PROBLEM STATEMENT —
Can you set down, word for word, the part of the article on the novel This Storm between "This Storm: A" and "the United States.", inclusive?

SELECTED TEXT —
========

This Storm: A Novel is a 2019 historical fiction and crime fiction by American author James Ellroy. It is the second novel in Ellroy's "Second L.A. Quartet", in reference to the first "L.A. Quartet", and following the novel Perfidia. Ellroy dedicated the novel "To HELEN KNODE." The epigraph is "Blood alone moves the wheels of history. -Benito "Il Duce" Mussolini". It was released May 30, 2019, in the United Kingdom, and June 4, 2019 in the United States.

Plot
This Storm is set in Los Angeles and Mexico, starting with Kay Lake's remembrance of her past, and a bootleg radio transmission in Tijuana, Mexico by Father Charles Coughlin on December 30, 1941. Set after the events of Perfidia, the story follows the murder of two LAPD officers, an investigation into a gold heist, and an act of murderous arson. It follows the real life Elmer Jackson, as well as Dudley Smith, Joan Conville, and Hideo Ashida. Later, Kay Lake's diary entries are followed. Like Perfidia, Ellroy provided a dramatis personæ.

========

(Word and element pointing entries)
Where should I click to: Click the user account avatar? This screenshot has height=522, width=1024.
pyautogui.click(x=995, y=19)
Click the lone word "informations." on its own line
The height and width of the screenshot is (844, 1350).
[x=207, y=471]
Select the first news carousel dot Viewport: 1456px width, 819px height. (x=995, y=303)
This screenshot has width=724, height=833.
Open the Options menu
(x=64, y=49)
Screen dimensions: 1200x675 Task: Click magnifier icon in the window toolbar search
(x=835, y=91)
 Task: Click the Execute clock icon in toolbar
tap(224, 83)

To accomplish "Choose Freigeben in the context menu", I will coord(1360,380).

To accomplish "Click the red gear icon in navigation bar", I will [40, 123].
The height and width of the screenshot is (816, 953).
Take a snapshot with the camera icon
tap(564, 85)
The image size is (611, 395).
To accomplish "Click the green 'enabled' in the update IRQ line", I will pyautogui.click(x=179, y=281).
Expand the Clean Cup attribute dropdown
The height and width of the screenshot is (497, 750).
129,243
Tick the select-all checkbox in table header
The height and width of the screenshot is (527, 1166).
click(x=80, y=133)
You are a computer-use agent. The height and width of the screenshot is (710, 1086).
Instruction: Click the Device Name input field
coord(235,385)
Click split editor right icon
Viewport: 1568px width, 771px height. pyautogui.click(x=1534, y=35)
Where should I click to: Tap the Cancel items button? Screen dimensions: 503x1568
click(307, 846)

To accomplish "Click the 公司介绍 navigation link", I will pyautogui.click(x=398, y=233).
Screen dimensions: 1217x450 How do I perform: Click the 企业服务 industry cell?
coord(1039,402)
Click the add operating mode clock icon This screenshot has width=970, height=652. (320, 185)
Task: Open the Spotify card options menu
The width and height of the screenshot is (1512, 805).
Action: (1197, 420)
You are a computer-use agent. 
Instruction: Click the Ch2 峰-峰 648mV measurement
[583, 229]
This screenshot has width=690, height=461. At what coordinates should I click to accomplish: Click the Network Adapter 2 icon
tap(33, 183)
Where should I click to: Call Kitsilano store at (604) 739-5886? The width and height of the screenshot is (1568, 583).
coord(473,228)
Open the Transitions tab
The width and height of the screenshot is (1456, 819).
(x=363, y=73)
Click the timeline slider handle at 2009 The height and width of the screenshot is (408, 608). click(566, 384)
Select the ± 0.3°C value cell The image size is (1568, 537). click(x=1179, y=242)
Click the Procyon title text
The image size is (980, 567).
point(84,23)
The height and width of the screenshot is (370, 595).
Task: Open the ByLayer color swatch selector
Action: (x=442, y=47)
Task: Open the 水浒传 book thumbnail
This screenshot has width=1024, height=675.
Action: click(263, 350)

========

RESULT FOR THIS EXERCISE —
This Storm: A Novel is a 2019 historical fiction and crime fiction by American author James Ellroy. It is the second novel in Ellroy's "Second L.A. Quartet", in reference to the first "L.A. Quartet", and following the novel Perfidia. Ellroy dedicated the novel "To HELEN KNODE." The epigraph is "Blood alone moves the wheels of history. -Benito "Il Duce" Mussolini". It was released May 30, 2019, in the United Kingdom, and June 4, 2019 in the United States.